::: 文書の一節

次に,第1図,第2図及び第3図を参照して,この発
明による可変圧縮比副室式エンジンの作動について説明
する。第3図はこの発明による可変圧縮比副室式エンジ
ンの作動の一例を示す処理フロー図である。
エンジンの始動によって,燃料噴射ポンプ等が駆動制
御される。まず,エンジンを駆動することによって,負
荷センサーによってエンジン負荷LEが検出され,該検
出信号はコントローラに入力される(ステップ40)。
コントローラにおいて,負荷センサー22によって検出
されたエンジン負荷LEが予め計算された所定のエンジ
ン負荷LE0より大きいか否かを比較して判断する(ステ
ップ41)。
エンジン負荷LEが所定のエンジン負荷LE0より大き
い場合には,エンジンは高負荷時であり,燃焼が盛んに
行われている状態であるので,副室2での燃焼状態を低
圧縮比で燃焼させるように制御する。即ち,コントロー
ラからの指令で回転機構を通じてギヤ25を所定の方向に
回転させる。該ギヤ25の回転運動は,回転筒体22の回転
運動となり,回転筒体22の回転運動は摺動筒体19の上昇
移動となる(ステップ42)。

::::::

* _目的 1_:
記録のうち、「Click the Aug 2 11:00 AM axis label」を含む行から始まり「coord(111,678)」を含む行で終わる部分を、1行につき1つの文字列とするJSONのリストに変換せよ。空行は入れない。
* _目的 2_:
可変圧縮比副室式エンジンの作動を説明した一節を、最後の文の後から書き続けよ。

::: 抽出データ

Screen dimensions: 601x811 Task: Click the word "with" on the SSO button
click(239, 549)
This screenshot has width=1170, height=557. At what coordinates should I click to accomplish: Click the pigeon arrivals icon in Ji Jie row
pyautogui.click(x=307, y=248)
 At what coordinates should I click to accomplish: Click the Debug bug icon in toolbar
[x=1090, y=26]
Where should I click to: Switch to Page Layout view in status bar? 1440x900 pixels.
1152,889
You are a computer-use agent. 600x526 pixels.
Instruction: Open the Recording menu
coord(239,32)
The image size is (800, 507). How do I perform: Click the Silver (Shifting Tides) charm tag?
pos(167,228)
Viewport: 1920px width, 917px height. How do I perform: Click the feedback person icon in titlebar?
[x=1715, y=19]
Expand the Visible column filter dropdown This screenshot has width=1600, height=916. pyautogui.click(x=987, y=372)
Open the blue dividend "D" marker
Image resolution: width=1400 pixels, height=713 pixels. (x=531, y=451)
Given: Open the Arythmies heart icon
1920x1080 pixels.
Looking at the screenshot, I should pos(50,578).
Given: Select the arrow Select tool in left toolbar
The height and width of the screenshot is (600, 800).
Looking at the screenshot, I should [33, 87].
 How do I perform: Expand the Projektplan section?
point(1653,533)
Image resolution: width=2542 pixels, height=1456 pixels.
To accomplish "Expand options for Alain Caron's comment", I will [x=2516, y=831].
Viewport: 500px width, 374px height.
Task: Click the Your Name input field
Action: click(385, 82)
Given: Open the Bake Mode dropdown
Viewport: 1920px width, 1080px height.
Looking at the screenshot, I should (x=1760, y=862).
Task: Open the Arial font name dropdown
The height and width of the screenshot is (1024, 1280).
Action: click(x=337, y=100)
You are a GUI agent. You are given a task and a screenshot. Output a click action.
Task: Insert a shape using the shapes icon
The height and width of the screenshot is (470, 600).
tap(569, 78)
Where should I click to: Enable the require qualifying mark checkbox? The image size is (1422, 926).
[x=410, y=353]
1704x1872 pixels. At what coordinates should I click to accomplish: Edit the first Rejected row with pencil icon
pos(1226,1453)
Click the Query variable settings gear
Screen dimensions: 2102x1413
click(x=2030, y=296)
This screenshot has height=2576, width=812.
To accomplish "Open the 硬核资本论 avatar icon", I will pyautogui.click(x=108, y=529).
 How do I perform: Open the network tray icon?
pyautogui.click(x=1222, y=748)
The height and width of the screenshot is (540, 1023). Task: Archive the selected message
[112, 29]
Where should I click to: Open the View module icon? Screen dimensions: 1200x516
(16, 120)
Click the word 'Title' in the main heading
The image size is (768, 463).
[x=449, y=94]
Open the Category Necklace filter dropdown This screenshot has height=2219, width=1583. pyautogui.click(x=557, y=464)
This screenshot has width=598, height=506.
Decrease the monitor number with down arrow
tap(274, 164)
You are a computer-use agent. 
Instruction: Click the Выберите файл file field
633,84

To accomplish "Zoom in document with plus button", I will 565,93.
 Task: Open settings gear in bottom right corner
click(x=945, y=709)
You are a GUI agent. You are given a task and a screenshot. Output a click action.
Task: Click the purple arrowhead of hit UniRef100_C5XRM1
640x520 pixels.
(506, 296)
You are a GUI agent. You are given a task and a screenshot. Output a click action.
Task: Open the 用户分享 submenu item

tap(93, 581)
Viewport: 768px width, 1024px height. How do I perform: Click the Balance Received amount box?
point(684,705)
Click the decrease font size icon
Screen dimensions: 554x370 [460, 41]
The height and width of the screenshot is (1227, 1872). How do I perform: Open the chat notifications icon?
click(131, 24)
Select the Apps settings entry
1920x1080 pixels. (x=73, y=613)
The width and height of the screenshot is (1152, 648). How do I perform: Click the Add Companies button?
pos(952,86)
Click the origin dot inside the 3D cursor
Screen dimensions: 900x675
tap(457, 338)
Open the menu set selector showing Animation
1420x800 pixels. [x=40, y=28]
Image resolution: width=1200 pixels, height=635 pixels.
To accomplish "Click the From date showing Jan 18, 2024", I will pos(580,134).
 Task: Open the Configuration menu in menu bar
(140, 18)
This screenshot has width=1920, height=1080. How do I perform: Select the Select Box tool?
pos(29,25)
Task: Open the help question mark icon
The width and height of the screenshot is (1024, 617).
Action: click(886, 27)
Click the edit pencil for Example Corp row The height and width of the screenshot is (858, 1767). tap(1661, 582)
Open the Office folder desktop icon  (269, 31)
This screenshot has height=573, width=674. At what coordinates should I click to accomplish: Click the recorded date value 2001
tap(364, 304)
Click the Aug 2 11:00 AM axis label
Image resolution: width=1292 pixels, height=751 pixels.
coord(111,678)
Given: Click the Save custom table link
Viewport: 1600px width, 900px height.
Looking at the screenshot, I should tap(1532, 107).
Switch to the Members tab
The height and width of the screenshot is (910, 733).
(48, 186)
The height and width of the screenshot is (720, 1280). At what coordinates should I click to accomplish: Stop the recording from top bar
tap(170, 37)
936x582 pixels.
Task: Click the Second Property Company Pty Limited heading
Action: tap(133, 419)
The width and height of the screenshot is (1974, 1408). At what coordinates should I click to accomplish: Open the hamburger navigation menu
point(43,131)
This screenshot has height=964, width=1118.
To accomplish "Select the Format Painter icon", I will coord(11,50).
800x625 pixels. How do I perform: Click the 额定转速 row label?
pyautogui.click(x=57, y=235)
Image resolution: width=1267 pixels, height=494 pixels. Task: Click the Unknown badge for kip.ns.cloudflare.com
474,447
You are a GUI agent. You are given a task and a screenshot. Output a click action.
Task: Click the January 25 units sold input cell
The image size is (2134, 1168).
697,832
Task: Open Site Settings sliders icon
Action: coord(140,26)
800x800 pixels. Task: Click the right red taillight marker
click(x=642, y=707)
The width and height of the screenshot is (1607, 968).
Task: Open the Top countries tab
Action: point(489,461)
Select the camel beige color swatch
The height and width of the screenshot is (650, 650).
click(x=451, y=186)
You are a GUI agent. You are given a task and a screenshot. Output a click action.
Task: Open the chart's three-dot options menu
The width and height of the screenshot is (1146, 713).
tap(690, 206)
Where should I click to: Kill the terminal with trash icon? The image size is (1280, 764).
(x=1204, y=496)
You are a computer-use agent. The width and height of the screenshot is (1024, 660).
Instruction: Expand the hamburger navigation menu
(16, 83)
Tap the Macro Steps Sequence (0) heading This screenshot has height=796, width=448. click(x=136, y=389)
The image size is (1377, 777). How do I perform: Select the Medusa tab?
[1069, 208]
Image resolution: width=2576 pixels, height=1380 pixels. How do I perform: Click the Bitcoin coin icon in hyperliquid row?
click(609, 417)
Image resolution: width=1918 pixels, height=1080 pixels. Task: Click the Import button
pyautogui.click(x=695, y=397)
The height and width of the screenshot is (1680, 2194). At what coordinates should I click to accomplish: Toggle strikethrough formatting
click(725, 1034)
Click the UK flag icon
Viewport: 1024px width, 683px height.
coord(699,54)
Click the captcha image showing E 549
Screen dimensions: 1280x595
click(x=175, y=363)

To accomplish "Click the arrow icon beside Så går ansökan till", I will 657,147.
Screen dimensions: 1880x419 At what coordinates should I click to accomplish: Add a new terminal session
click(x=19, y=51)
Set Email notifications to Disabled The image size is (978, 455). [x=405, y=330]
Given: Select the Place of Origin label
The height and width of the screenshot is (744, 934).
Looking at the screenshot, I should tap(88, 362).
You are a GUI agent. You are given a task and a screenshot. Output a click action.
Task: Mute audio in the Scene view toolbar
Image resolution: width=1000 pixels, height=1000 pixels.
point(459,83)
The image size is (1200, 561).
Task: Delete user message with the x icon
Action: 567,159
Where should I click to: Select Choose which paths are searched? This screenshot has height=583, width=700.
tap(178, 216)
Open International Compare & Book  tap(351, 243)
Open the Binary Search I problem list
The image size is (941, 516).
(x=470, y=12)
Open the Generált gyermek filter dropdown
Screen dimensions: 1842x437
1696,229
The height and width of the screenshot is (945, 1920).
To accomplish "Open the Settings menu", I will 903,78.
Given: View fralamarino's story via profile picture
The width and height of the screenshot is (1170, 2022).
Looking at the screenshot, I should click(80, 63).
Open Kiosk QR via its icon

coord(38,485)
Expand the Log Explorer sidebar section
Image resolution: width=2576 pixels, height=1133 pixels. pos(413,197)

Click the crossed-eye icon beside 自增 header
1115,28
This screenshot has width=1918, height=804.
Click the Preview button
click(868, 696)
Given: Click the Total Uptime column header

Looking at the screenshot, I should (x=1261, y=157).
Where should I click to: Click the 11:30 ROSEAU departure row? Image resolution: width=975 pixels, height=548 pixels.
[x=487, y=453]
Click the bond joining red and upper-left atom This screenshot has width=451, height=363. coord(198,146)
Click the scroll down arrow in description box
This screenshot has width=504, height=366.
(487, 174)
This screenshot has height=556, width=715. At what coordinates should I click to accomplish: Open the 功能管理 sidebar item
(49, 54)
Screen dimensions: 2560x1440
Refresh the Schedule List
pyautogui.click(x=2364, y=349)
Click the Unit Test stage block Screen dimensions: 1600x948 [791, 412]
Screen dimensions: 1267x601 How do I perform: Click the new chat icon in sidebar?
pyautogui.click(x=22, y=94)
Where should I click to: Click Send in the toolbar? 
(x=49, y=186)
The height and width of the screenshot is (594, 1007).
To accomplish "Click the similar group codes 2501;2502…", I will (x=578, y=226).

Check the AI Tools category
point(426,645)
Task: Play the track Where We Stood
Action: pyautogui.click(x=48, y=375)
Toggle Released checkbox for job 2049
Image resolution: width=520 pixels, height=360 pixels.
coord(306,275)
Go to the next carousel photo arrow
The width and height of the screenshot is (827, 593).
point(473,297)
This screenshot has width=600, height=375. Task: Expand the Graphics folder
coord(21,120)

::::::

* _正解 1_:
[
  "Click the Aug 2 11:00 AM axis label",
  "Image resolution: width=1292 pixels, height=751 pixels.",
  "coord(111,678)"
]

* _正解 2_:
摺動筒体19が上昇すると,移動筒体20が副室2内を上
昇し,副室2の容積を大きくする。従って,副室2に多
くの吸入空気を導入して副室2での燃焼状態を低圧縮比
で燃焼させることができる(ステップ43)。燃料噴射ノ
ズル4から燃料を板体6に液状で噴射して衝突させ,噴
射燃料は板体6に衝突して円形状の燃料フィルムとなっ
て副室2に拡散する。吸入空気は主室1から連絡孔16を
通じて非スワール状態で吸入され,該吸入空気は円形状
の燃料フィルムと交叉して混合が促進され,着火燃焼を
促進することができ,しかも,高負荷時は低圧縮比とし
て多量の空気を導入するが,基本的には本エンジンは副
室式であるため,高負荷時においても燃料リッチな燃焼
により低NOxとすることができる。
また,エンジン負荷LEが所定のエンジン負荷LE0
り小さい場合には,エンジンは部分負荷時であり,副室
2では高圧縮比で燃焼させることが好ましいので,コン
トローラからの指令で回転機構を通じてギヤ25を上記と
は逆方向に回転させる。ギヤ25の回転運動は,回転筒体
22の回転運動となり,該回転筒体22の回転運動は摺動筒
体19の下降移動となる(ステップ44)。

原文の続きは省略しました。